I could go on and on about other mechanics like the fantastic gloo gun or how the maps are filled with little secrets/shortcuts, but then I'd be here all day.
Control. Not the entire game but one very specific sequence with a hard rock tune stitched throughout. If you know, you know.
Red Dead Redemption 2, by far.
Honorable mention to Elite: Dangerous while playing with a HOTAS
Mostly anything I play in VR. I have a basic sim rig I use for Euro Truck 2 and American Truck Simulators, and some DiRT Rally 2 ever so often. Outside of upgrading to a rig with hydraulics and a buttkicker, it's pretty immersive. For non-vehicular VR, I'm running around in Skyrim with a hefty modlist (1100 mods), and just the baseline mods like HIGGS, PLANCK, and the Community Shaders set of mods adds a huge amount of immersion with the ability to directly interact in the world.
Flat screen gaming, otoh, I would say Project Zomboid. Despite its simple appearance, the amount of mods available really amp up "realism", in that you can add so much living to the world. The lifestyle mod alone adds a bunch of Sims-like layers to the gameplay.
Oblivion.
The Long Dark with headphones in a dark room. Really makes you feel cold.
Elite Dangerous as well. My ship auto-docking while I look at my side screens and hear various radio chatter is awesome.
I love TLD but have never played the actual game. I just get lost playing survival mode
I'm a big fan of open world for immersion. Oblivion when it came out, GTA SA and 5, RDR2.
But something that surprised me about immersion was Cataclysm DDA (with good tile and sound packs). It takes a long time to get into the groove of the game as a first timer, but once you do, the emergent stories that come out of it are incredibly immersive.

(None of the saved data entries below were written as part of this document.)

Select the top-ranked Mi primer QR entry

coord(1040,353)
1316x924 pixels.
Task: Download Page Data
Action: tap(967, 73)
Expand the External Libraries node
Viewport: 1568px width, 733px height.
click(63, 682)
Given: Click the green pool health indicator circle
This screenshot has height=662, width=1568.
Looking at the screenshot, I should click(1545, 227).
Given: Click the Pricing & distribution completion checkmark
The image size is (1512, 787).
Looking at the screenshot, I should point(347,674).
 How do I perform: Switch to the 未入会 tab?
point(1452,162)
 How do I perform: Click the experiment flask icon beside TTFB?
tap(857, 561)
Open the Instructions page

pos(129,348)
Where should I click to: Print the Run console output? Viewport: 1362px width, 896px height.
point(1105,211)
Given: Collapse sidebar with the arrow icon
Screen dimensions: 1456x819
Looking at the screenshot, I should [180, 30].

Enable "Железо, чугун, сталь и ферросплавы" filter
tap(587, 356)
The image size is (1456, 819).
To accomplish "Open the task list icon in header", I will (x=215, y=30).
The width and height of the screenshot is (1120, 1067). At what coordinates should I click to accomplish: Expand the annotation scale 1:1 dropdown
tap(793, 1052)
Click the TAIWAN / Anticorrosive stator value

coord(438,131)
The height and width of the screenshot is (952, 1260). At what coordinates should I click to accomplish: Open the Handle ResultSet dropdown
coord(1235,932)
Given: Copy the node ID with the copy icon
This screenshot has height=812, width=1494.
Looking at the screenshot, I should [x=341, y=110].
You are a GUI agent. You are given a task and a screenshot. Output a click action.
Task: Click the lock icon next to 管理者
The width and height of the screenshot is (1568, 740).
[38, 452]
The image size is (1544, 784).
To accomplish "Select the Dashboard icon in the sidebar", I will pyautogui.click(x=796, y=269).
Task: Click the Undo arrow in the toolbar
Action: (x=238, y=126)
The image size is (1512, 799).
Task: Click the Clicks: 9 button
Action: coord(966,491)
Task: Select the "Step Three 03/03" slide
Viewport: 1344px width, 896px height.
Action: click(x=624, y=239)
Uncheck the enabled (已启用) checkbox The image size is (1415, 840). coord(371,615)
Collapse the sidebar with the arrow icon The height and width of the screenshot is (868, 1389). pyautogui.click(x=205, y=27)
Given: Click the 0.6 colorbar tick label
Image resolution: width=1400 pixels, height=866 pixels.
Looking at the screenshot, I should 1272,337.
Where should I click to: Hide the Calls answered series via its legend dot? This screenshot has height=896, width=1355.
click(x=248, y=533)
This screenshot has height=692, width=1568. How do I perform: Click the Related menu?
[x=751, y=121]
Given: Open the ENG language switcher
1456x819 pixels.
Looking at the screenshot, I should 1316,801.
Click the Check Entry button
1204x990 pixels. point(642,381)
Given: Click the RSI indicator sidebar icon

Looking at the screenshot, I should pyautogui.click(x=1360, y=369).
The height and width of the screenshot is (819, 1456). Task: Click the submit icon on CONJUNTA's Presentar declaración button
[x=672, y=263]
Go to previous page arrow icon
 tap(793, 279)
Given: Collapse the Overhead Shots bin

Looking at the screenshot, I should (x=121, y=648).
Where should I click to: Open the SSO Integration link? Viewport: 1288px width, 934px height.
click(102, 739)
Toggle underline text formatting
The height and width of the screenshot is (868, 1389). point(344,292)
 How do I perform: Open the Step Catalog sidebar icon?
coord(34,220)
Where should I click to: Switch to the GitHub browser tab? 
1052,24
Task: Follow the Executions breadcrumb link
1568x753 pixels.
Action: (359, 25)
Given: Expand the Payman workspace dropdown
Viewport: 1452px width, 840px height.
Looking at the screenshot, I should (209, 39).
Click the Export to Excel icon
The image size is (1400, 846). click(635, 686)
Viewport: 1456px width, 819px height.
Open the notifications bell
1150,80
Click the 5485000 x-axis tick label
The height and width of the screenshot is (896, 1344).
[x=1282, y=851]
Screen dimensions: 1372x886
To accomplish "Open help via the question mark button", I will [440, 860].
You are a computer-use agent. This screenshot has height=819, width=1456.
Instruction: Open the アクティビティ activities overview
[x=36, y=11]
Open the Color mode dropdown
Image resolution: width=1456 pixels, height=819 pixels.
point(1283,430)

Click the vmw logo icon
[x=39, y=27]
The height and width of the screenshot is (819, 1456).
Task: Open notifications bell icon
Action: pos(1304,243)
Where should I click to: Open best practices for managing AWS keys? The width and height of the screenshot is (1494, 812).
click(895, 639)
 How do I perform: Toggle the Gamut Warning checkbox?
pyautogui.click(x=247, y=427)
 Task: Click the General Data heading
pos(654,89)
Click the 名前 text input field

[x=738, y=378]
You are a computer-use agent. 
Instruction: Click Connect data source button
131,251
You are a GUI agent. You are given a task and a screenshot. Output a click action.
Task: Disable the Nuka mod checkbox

Hard to beat Alyx, but there was a time when it felt like Elite Dangerous mining was my real job and irl work felt like the side hustle
kingdom come deliverance
The Mass Effect Trilogy. Just can't stop playing that game haha
Football Manager. I'm a simple man. I don't like starting off as a top team, it's always more fun for me to download one of the extended databases and take an amateur Sunday League team to the highest heights. I've been managing my current side, Wakefield AFC, for almost 20 years. I've led them up the ladder from the Northern Counties East League Division One to the Championship.
I remember the first time we averaged more than 100 fans in attendance per season. I remember the first player we sold for cash (veteran midfielder Jack Sang, for a whopping $2,400) instead of letting go on a free. I remember our first ever televised match in 2030 during our Cinderella run in the FA Cup. It was a respectable 2-1 loss to a team 3 divisions above us, but the $250k share of the gate receipts saved us from bankruptcy. I can picture the statue they'll build someday of Seb Bolton, who scored 116 goals in 223 appearances between 2026-2032 and led us to back-to-back promotions. I'm currently trying to shepherd the development of youth player Tony Okonkwo, a 6'5" center forward who very well could become our first homegrown million dollar man.
do you follow tradition and put on a suit for the Finals?
That was an enjoyable read in the same vein of reading about crazy EVE Online shenanigans. I will probably never touch it but I admire how fun you make it sound.
I know there are much more immersive games, but the most immersive I've played is The Witcher 3, I don't play many realistic games. Stardew Valley and Minecraft for the win.
VR is going to win this for me multiple times over. Half Life: Alyx; Resident Evils 7, 8, and 4; Pavlov; The Exorcist: Legion, A Chair in a Room: Greenwater; Batman: Arkham VR; the list goes on.